REQUIREMENT: Nothing in the data may be altered as it is transcribed.
----------------------------------------
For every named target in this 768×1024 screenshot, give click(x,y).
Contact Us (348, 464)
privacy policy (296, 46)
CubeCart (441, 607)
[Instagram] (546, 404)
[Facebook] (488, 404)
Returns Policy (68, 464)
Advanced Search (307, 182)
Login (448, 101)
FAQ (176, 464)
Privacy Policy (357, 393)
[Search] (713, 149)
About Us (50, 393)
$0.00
----------------------------------------
RESULT:
For every named target in this 768×1024 screenshot, give click(x,y).
Contact Us (348, 464)
privacy policy (296, 46)
CubeCart (441, 607)
[Instagram] (546, 404)
[Facebook] (488, 404)
Returns Policy (68, 464)
Advanced Search (307, 182)
Login (448, 101)
FAQ (176, 464)
Privacy Policy (357, 393)
[Search] (713, 149)
About Us (50, 393)
$0.00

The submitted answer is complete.